Eric Walz    Jan 26, 2021 12:10 PM PT
Daimler-backed EV Battery Developer Sila Nanotechnologies Raises $590 Million for its Next-Gen Batteries

Sila Nanotechnologies ("Sila Nano"), a California-based next-generation battery materials company, announced that it raised $590 million Series F funding at a $3.3 billion post-money valuation. 

Sila Nano was founded in 2011 by Silicon Valley battery engineers and a Georgia Tech Professor of Materials Science. The company is headquartered in Alameda, California. 

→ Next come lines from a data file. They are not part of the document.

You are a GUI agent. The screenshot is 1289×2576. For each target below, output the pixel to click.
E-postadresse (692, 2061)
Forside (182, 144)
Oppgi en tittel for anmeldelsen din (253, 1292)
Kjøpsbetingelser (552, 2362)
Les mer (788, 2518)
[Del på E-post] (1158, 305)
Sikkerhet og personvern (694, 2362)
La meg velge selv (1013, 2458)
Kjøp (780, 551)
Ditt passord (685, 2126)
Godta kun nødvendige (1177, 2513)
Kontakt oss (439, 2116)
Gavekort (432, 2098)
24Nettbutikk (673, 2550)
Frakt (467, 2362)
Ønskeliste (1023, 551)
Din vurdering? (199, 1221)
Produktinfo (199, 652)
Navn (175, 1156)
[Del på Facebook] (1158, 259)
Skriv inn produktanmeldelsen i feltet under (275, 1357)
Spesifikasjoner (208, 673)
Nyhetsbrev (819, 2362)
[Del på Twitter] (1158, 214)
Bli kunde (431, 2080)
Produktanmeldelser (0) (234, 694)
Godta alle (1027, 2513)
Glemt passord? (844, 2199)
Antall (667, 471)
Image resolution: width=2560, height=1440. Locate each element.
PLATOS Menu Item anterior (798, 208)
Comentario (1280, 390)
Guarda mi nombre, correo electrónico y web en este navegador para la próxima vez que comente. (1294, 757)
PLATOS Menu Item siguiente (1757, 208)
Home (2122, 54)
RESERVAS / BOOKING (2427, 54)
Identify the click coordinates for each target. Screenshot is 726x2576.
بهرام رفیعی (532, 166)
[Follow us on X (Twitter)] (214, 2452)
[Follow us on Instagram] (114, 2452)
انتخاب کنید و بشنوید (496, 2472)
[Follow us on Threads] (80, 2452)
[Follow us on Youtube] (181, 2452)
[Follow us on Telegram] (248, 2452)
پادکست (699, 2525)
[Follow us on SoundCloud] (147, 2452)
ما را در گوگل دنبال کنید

New York-based investment management company Coatue led the round with significant participation by funds and accounts advised by T. Rowe Price. Sina Nano's existing investors 8VC, Bessemer Venture Partners, Canada Pension Plan Investment Board, and Sutter Hill Ventures also participated in the round.

California-based Sila Nano is working to replace a lithium ion battery's conventional graphite electrodes with its proprietary silicon-based composite material that enables higher energy density compared to traditional lithium ion batteries.  

The latest funding comes as the company's first batteries will ship in consumer devices. The company also plans to scale up production to address the growing demand from smartphone and automotive customers.

Sila Nano said it will use the funds to begin development of a new North American 100 GWh plant to produce its silicon-based anode material for smartphone and automotive customers.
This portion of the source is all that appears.